SI admitimos que en Triana, por encima de todos los tópicos, hay -o hubo- un modo particular de ser y de hacer flamenco, hay que admitir también que Carmelilla Montoya es uno de sus mejores exponentes. Artista por familia y por destino, esta mujer pequeña y llena de temperamento lleva más de cuarenta años cantando y bailando casi a partes iguales. En ellos, su voz ha crecido y su baile ha ido madurando sin grandes cambios formales desde que, muy niña, nos conquistara con su nervio y con sus famosas y flamenquísimas patadas.

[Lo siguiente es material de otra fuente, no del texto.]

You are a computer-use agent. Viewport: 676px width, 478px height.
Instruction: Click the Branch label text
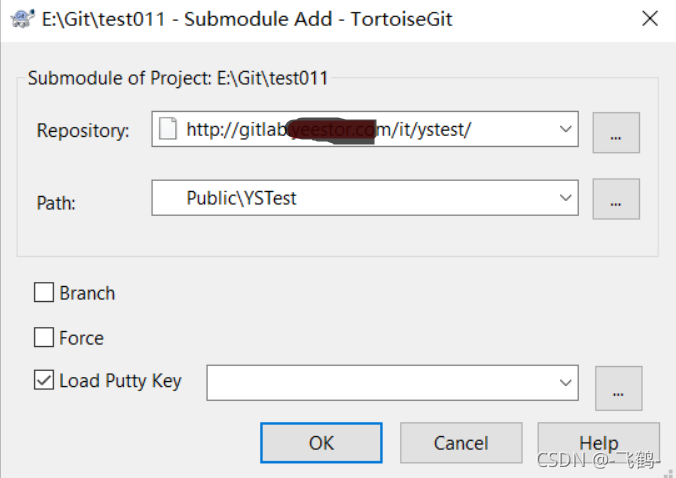tap(87, 293)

Pero por encima de su arte, lo más admirable en ella es sin duda alguna su persona, su dignidad y esa mezcla de valentía y humildad que se asoma a menudo a sus ojos. Valentía para echarse para adelante con todo y con todos, sin prejuicios y sin complejos. Y humildad para no distinguir entre un tablao y el escenario de un gran teatro, entre artistas grandes y otros con menos nombre, porque de todos, suele afirmar, se puede aprender alguna cosa.

A lo largo de los años, Carmelilla ha bailado con su madre -qué voz tan dulce la de Carmen, qué tangos trianeros tan inolvidables- o con su prima Lole y su tía la Negra en La Familia Montoya, con la misma sinceridad con la que se arrancó un día, casi ruborizada, a una seña del mítico Camarón. O con la que bailaría hace unos años junto a grandes figuras del baile como Angelita Vargas en el espectáculo de la Farruca, Gitanas. O con la que se entregaría, disciplinada como una actriz, a la interpretación -otra de sus innegables pasiones- en espectáculos teatrales como la segunda versión de Fedra que dirigiera Miguel Narros. Porque en un mundo artístico lleno de egoísmos y vanidades, lo suyo -¡y qué bonito!- ha sido siempre compartir. Tanto, que no es extraño que ahora, cuando atraviesa momentos poco risueños, los vecinos de su Triana y muchos de sus amigos quieran compartir con ella en el Auditorio Al-Ándalus de Fibes su cariño y su arte. ¡Ole!